INSTRUCTIONS TO FOLLOW: Please reproduce the entries below word for word, starting with the line that contains "Where should I" and continuing through the final entry, with both ends included. Omit the pictures from your output.

[Stored entries]
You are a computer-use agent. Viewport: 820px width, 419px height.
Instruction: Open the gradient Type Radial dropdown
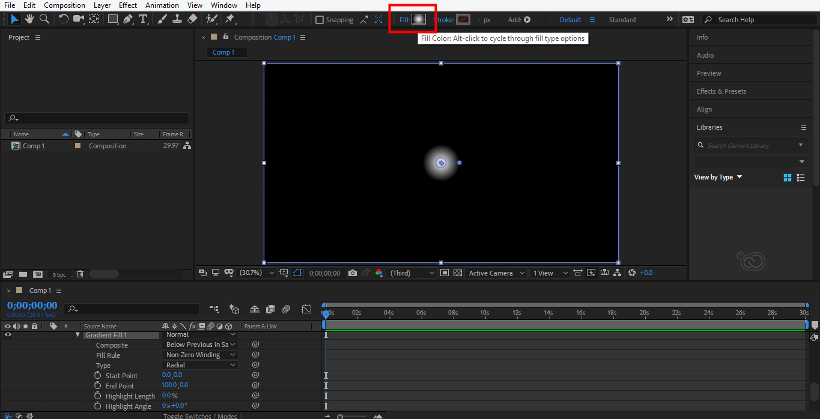[201, 365]
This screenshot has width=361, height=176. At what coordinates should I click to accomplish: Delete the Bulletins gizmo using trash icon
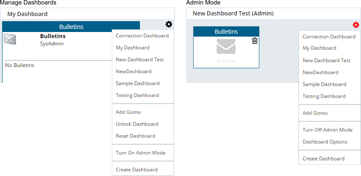pos(255,41)
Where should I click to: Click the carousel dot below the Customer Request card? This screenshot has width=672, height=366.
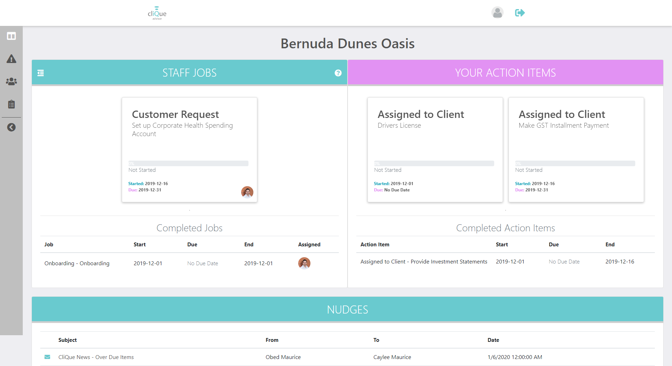coord(189,211)
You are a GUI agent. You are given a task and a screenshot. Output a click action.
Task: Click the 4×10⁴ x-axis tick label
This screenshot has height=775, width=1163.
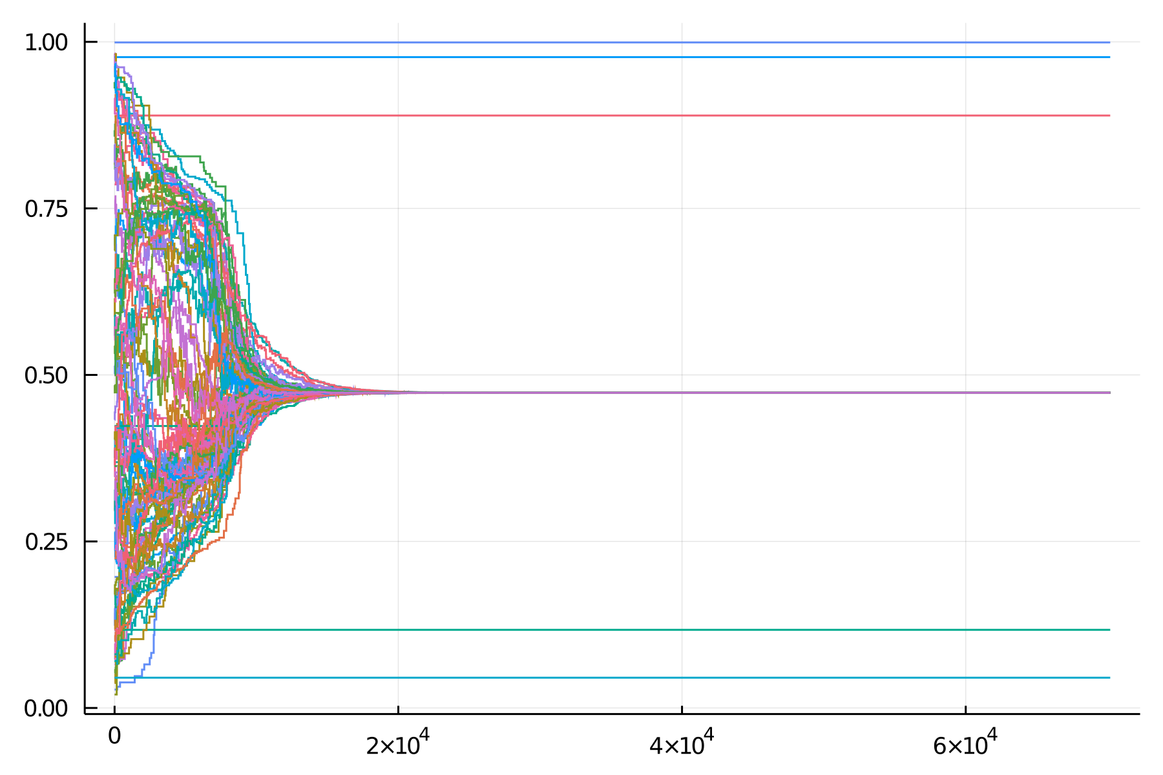684,744
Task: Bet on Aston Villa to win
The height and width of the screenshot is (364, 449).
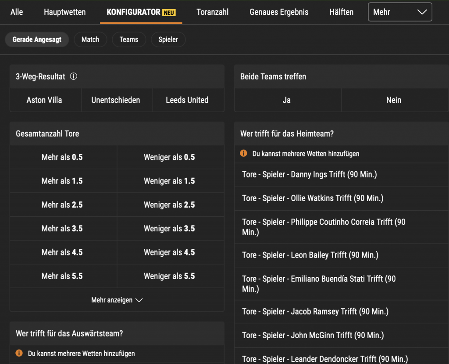Action: [44, 100]
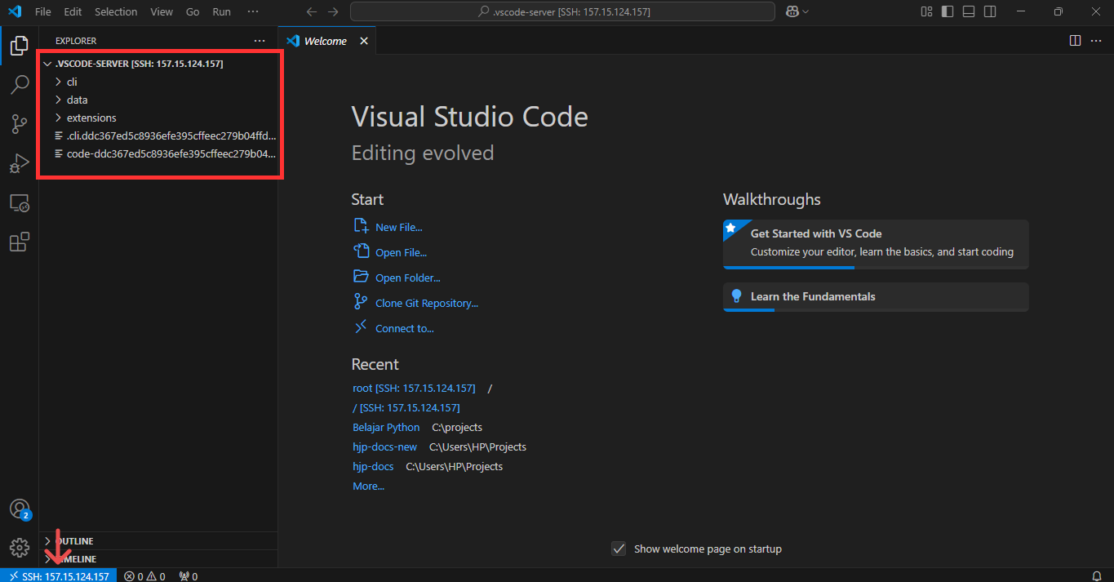The width and height of the screenshot is (1114, 582).
Task: Click the Remote Explorer icon
Action: [20, 202]
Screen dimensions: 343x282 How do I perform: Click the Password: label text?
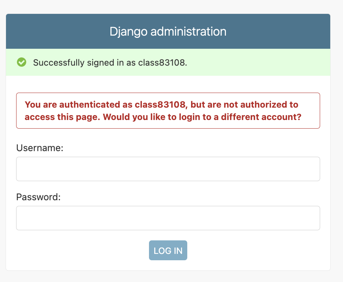[x=38, y=197]
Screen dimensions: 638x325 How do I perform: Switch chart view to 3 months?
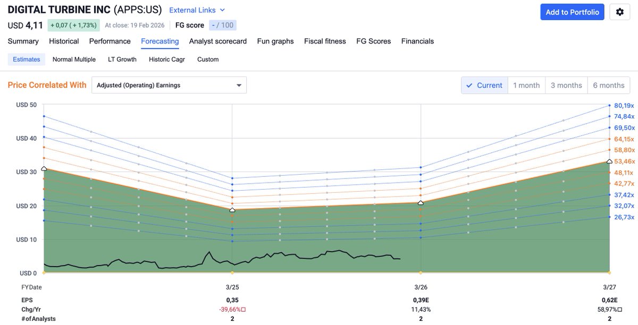coord(566,85)
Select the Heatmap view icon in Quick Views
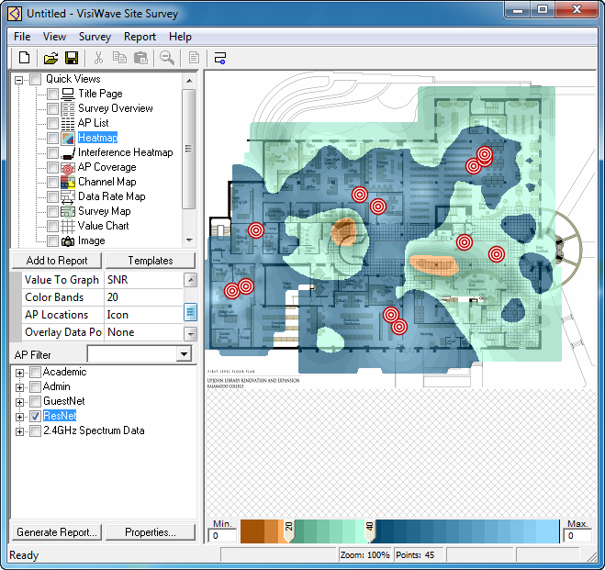The height and width of the screenshot is (570, 605). pyautogui.click(x=68, y=138)
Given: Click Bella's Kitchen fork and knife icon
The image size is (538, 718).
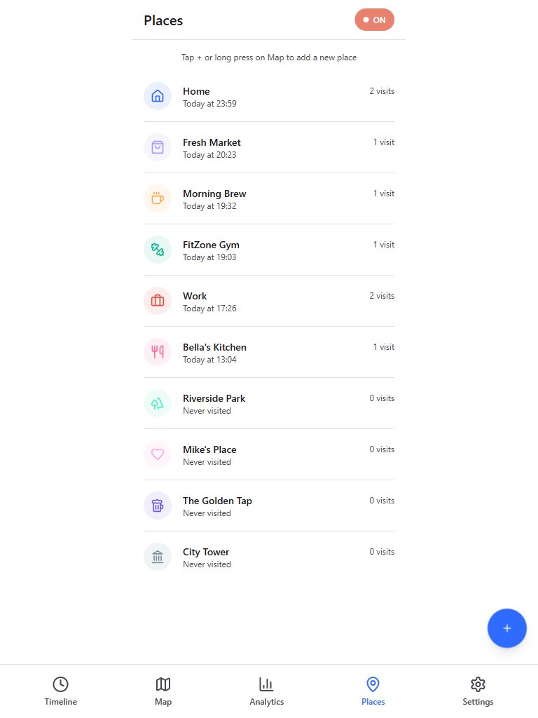Looking at the screenshot, I should (158, 352).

ANSWER TO THIS EXERCISE:
Where should I click to: Click the carousel dot below the Customer Request card? This screenshot has width=672, height=366.
coord(189,211)
You are a GUI agent. You are given a task and a screenshot. Output a click action.
Task: Click the 4×10⁴ x-axis tick label
This screenshot has height=775, width=1163.
684,744
Task: Bet on Aston Villa to win
The height and width of the screenshot is (364, 449).
Action: [44, 100]
The width and height of the screenshot is (1114, 582).
Task: Click the Remote Explorer icon
Action: [20, 202]
Screen dimensions: 343x282 How do I perform: Click the Password: label text?
[x=38, y=197]
Screen dimensions: 638x325 How do I perform: Switch chart view to 3 months?
coord(566,85)
Select the Heatmap view icon in Quick Views
The height and width of the screenshot is (570, 605). pyautogui.click(x=68, y=138)
Given: Click Bella's Kitchen fork and knife icon
The image size is (538, 718).
Looking at the screenshot, I should (158, 352).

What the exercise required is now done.